◆ **Work to complete**
From the line containing "Instruction: Shift time range backward arrow" down to the line containing "Click the Drum/Dev." in the records below, reproduce every line exactly, ends included, and omit all others.

= Beginning of Section =

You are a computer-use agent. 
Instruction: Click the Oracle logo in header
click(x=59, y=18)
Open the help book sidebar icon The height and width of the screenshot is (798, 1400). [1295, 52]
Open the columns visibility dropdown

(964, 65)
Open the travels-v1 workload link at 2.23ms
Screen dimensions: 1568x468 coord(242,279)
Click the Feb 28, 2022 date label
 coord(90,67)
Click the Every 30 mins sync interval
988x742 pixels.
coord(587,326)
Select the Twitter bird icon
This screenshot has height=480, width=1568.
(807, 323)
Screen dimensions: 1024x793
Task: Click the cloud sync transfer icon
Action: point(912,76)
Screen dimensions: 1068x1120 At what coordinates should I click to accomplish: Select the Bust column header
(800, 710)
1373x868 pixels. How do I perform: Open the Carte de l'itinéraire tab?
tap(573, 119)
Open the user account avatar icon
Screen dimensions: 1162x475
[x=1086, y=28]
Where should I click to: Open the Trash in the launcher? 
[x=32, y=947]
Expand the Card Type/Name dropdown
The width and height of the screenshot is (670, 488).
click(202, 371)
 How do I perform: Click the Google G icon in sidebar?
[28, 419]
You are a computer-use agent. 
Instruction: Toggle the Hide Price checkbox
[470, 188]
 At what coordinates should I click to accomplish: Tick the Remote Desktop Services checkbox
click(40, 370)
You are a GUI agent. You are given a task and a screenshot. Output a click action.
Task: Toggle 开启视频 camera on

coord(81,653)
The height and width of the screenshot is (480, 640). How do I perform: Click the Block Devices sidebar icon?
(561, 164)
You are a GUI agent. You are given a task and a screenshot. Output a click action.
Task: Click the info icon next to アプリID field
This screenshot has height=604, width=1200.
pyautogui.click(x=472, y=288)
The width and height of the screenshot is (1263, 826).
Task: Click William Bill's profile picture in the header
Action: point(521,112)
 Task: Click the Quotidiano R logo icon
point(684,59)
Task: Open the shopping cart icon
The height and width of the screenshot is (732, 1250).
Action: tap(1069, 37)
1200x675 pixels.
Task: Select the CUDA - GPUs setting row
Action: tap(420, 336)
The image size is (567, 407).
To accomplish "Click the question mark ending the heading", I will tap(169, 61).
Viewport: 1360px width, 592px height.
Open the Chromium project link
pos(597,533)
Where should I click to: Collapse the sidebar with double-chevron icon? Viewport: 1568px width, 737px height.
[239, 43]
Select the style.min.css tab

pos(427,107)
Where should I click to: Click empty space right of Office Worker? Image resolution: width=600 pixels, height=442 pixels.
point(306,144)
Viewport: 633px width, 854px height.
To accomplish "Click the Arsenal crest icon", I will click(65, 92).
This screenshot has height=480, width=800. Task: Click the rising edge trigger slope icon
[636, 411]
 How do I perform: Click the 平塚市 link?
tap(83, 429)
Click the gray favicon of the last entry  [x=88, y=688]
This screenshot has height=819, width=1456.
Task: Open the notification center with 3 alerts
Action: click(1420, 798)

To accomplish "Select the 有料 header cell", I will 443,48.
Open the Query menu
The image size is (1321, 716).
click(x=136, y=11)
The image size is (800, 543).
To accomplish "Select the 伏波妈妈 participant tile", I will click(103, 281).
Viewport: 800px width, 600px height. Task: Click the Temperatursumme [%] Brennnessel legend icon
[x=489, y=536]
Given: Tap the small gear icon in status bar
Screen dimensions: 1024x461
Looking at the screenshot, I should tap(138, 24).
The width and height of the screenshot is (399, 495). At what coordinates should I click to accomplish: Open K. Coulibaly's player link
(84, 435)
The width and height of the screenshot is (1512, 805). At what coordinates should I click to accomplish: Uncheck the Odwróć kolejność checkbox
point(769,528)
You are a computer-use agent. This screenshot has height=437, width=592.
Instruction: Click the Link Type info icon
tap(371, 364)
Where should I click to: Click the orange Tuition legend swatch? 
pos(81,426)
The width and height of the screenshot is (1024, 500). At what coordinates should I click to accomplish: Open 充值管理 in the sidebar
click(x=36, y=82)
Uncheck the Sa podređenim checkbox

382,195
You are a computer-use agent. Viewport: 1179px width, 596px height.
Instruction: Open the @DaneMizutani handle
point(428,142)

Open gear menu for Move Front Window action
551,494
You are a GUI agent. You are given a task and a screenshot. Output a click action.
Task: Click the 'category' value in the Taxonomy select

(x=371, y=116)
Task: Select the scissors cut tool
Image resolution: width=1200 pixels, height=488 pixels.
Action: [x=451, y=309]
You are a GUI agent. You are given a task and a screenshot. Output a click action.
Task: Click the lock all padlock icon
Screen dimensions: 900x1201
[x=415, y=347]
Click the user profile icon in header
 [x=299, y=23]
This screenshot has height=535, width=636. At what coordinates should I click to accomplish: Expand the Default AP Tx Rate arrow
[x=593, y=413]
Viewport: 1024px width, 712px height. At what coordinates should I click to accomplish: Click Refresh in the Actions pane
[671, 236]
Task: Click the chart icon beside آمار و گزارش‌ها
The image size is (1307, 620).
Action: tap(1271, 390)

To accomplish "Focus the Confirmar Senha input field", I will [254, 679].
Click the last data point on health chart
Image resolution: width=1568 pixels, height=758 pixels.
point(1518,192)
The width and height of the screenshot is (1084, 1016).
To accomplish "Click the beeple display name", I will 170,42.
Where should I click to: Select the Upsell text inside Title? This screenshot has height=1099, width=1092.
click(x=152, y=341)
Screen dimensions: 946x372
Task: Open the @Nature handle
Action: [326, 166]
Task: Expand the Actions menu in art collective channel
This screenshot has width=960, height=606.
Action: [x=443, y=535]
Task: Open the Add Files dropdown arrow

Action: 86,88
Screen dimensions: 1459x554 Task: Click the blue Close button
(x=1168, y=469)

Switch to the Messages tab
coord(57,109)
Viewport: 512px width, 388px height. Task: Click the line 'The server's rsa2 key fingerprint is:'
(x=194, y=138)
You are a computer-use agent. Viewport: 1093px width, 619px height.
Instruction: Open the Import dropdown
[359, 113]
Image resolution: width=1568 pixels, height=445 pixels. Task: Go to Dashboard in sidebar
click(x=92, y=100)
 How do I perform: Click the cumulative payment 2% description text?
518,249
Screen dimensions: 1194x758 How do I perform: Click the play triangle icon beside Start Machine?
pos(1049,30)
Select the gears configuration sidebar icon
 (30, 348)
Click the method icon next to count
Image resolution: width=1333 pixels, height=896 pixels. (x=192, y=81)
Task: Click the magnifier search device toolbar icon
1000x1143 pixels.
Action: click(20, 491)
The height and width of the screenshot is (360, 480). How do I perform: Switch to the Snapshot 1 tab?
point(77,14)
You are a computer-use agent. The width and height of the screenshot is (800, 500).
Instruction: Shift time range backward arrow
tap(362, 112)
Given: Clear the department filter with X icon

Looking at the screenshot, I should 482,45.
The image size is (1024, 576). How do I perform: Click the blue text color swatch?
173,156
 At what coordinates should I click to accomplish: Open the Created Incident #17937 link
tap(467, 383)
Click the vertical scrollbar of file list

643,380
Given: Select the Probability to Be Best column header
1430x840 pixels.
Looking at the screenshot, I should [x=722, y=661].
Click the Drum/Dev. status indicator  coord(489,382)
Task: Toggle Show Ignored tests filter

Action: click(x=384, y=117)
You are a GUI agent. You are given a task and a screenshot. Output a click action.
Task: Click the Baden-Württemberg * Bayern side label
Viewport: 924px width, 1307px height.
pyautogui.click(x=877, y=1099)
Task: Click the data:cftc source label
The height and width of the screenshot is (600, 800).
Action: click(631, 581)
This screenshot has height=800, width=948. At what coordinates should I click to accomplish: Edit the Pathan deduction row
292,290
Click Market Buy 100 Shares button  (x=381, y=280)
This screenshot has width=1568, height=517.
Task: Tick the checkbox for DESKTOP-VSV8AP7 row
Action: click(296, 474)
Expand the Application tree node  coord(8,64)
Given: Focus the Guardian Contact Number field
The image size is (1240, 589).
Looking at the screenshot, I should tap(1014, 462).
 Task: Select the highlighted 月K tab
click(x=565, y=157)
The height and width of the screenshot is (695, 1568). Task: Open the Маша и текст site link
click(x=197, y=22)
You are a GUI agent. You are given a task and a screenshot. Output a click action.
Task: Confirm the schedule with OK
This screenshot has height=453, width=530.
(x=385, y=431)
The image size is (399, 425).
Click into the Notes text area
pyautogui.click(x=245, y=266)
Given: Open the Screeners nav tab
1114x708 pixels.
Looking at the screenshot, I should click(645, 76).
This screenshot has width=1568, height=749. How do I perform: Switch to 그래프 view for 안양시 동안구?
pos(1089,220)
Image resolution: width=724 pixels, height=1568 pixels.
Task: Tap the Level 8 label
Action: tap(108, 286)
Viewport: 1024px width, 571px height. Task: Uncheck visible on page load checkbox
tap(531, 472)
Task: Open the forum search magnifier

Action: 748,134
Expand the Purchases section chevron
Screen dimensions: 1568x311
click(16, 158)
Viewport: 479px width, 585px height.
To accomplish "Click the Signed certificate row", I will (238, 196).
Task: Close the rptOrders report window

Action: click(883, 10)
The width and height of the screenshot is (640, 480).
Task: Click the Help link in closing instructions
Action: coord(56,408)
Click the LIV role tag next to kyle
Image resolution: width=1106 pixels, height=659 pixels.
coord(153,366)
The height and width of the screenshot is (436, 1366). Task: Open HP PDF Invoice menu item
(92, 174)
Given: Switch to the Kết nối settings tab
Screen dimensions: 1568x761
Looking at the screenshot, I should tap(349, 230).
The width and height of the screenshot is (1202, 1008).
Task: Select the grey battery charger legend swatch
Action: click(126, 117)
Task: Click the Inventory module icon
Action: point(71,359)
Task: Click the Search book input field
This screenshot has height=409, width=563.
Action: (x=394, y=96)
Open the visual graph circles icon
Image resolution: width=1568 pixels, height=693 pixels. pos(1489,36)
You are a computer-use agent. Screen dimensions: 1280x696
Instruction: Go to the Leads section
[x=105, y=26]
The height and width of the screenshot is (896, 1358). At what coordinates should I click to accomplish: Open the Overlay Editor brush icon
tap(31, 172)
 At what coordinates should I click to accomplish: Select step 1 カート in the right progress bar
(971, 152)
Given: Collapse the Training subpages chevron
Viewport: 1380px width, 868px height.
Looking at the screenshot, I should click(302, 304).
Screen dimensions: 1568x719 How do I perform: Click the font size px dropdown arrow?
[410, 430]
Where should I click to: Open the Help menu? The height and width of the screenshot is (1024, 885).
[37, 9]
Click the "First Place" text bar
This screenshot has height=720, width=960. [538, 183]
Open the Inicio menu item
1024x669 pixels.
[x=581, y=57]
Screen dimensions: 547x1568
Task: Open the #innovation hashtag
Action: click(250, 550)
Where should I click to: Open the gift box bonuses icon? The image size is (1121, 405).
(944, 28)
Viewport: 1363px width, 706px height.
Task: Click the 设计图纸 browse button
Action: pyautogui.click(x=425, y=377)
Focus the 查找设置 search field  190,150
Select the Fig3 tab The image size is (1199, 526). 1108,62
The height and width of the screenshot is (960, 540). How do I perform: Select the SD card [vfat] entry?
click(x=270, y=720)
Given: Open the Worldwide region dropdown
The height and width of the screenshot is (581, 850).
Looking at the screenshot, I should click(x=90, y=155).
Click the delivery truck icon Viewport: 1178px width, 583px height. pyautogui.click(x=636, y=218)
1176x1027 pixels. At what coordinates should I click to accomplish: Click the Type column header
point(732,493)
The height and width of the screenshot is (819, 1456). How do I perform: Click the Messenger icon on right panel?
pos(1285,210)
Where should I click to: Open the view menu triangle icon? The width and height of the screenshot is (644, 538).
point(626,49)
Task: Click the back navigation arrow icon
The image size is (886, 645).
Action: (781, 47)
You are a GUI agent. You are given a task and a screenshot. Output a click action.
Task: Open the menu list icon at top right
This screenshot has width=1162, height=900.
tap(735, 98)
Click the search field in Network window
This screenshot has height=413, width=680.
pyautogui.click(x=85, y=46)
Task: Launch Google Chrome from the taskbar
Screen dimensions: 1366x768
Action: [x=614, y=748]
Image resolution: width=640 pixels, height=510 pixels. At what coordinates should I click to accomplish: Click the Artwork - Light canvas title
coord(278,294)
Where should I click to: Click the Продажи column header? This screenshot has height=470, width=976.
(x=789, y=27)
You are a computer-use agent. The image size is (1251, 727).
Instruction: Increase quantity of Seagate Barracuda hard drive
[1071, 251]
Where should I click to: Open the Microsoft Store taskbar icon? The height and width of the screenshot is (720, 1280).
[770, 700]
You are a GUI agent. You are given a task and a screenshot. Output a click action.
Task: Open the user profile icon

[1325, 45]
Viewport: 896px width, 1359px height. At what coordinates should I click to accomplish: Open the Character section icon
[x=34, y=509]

= End of Section =

◆ **Written solution**
Instruction: Shift time range backward arrow
tap(362, 112)
Given: Clear the department filter with X icon

Looking at the screenshot, I should 482,45.
The image size is (1024, 576). How do I perform: Click the blue text color swatch?
173,156
 At what coordinates should I click to accomplish: Open the Created Incident #17937 link
tap(467, 383)
Click the vertical scrollbar of file list

643,380
Given: Select the Probability to Be Best column header
1430x840 pixels.
Looking at the screenshot, I should [x=722, y=661].
Click the Drum/Dev. status indicator  coord(489,382)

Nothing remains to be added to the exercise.